> TRAVAIL DEMANDÉ
**1)** Dans le texte sur Jacques Chancel, résumez le paragraphe qui commence par « Jacques Chancel ? C'était une voix » en conservant ses faits principaux.
**2)** Prolongez le texte sur Jacques Chancel au-delà de sa dernière phrase.

Jacques Chancel ? C'était une voix, un goût de l'autre et un souci de comprendre les motivations, les ressorts intimes d'un talent ou l'engagement d'une vie. On lui reprochait un enthousiasme, disons, exagéré : "magique !" "époustouflant !" "un triomphe !" "unique !", "déjà un succès !" ponctuaient ses entretiens d'où jaillissaient parfois, subitement grave : "Vous le regrettez ?" "Êtes-vous de votre temps ?" "Qui êtes-vous, au juste ?", "Et la mort, vous y pensez ?" etc.  

A l'exception de Picasso, toutes les célébrités de l'après-guerre, ou peu s'en faut, se sont retrouvées et confiées à lui devant son micro aimable, celui de Radioscopie, une émission quotidienne radiophonique qu'il animera pendant 17 ans. "J'ai rencontré les plus grands confiait-t-il dans son ouvrage Le désordre et la vie (Grasset). "Je n'ai pas toujours su ma chance, je les ai vus, je n'ai pas profité d'eux. J'aurais dû m'arrêter plus longtemps, la boulimie est un enfer où l'on se brûle à petit feu. J'ai la passion de tout ce qui nous relie.

> JEU DE DONNÉES

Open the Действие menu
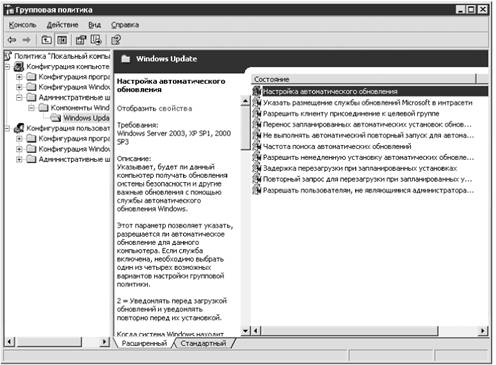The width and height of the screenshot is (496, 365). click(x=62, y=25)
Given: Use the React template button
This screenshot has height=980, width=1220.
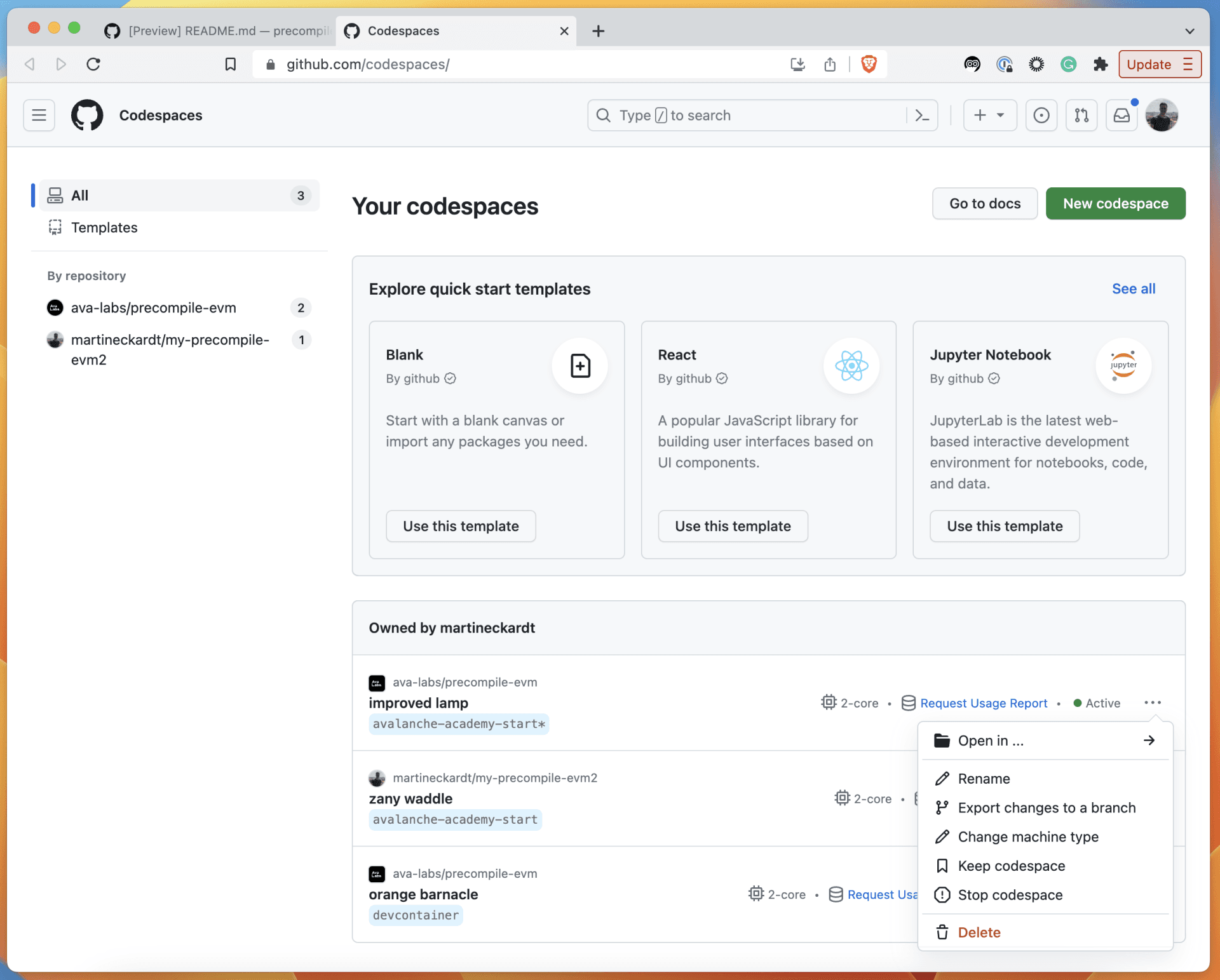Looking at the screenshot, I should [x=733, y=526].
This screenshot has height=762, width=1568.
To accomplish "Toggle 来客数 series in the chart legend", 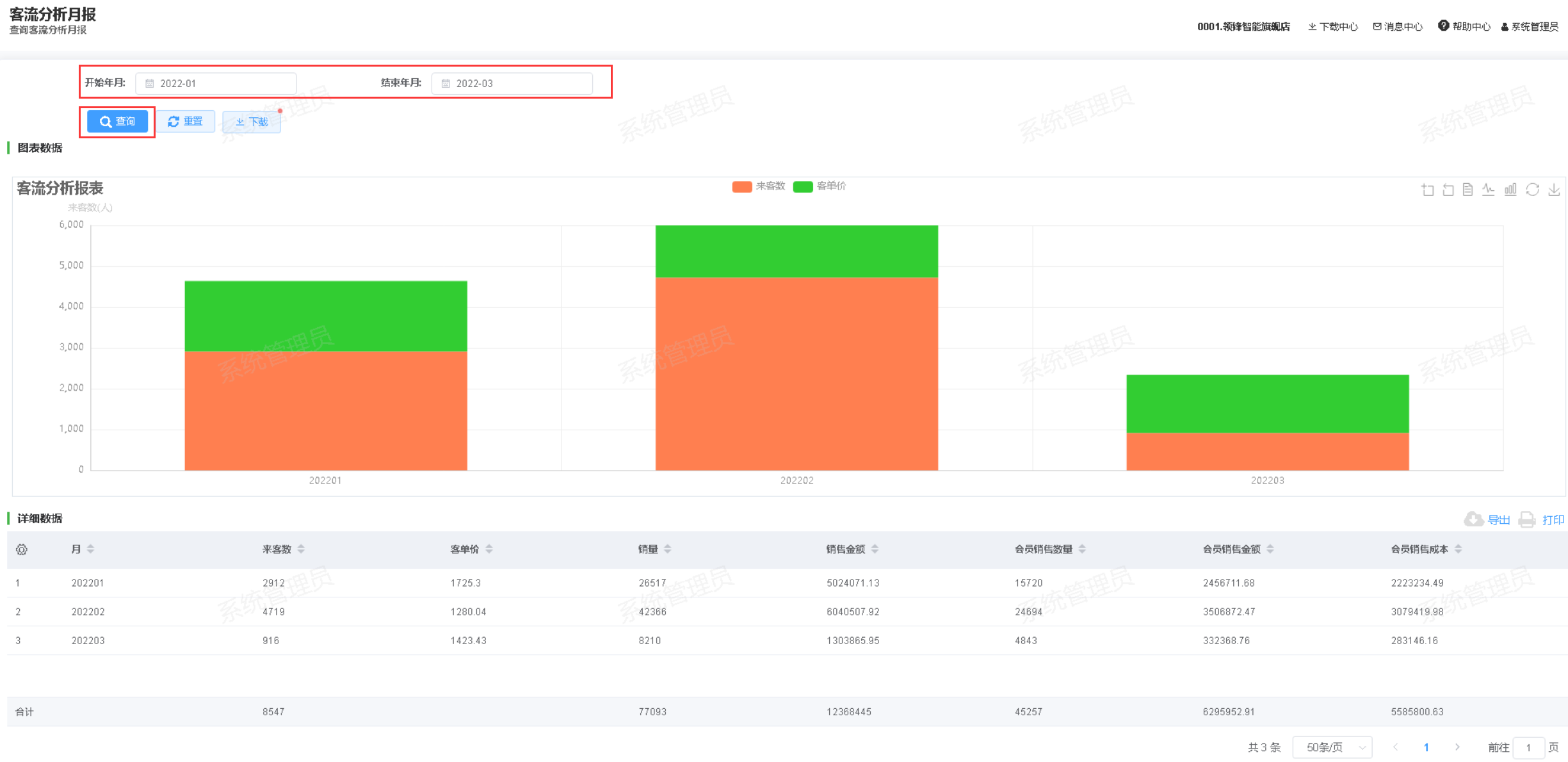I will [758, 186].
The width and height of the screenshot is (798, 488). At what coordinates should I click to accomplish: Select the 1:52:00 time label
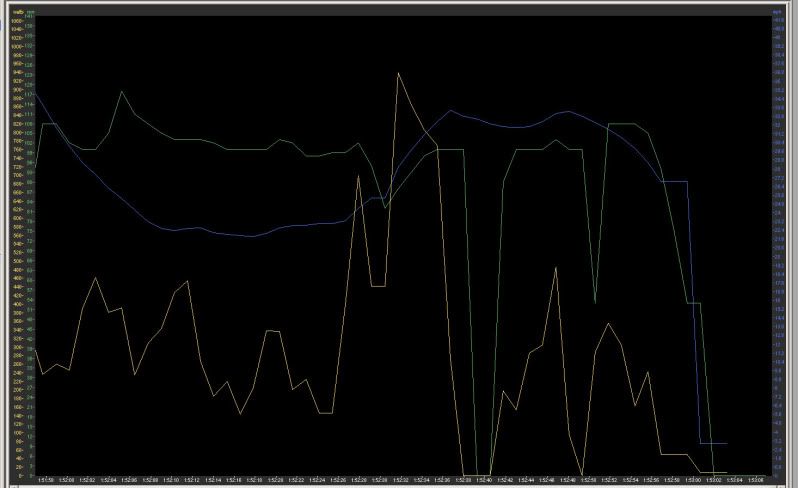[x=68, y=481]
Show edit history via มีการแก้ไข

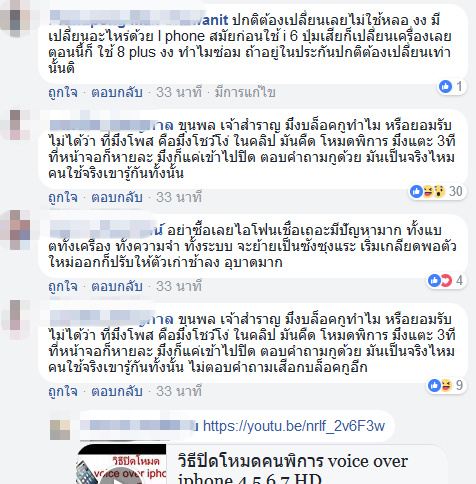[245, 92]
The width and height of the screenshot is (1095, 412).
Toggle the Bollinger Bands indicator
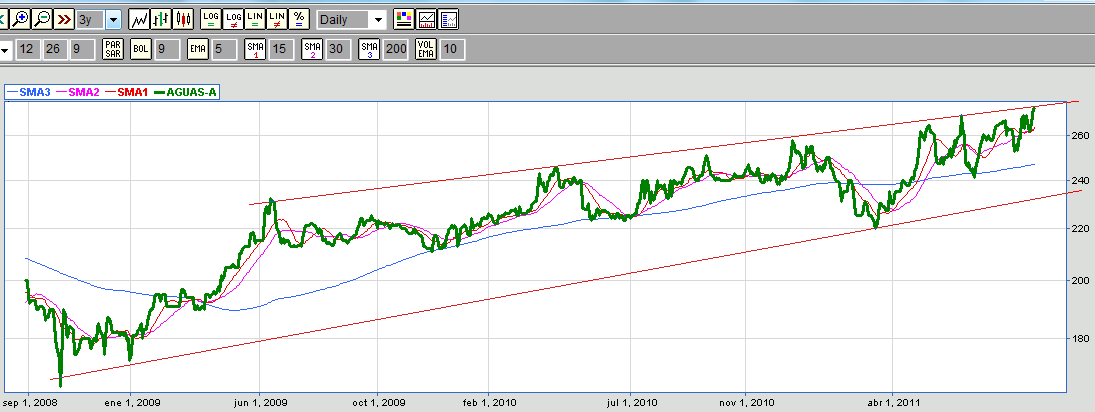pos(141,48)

> EN RÉPONSE
**1)** Jacques Chancel se distinguait par sa voix, son intérêt pour les autres et son souci de comprendre ce qui anime un talent ou l'engagement d'une vie. On lui reprochait un enthousiasme exagéré (« magique ! », « unique ! », « un triomphe ! »). Ses entretiens laissaient pourtant surgir des questions graves, comme « Qui êtes-vous, au juste ? » ou « Et la mort, vous y pensez ? ».

**2)**
Un sens de la formule matinée d'une certaine emphase. 

Nulle agressivité donc chez cet homme, né Joseph Crampe en 1928, au cœur des Pyrénées. Son père était menuisier, sa mère rentière. Jacques Chancel, c'était une rencontre en pantoufle, pas en tenue militaire. Une autre époque, Madame ! Les artistes, politiques et savants, en acceptant son invitation, savaient qu'ils passeraient un moment agréable, presque complice.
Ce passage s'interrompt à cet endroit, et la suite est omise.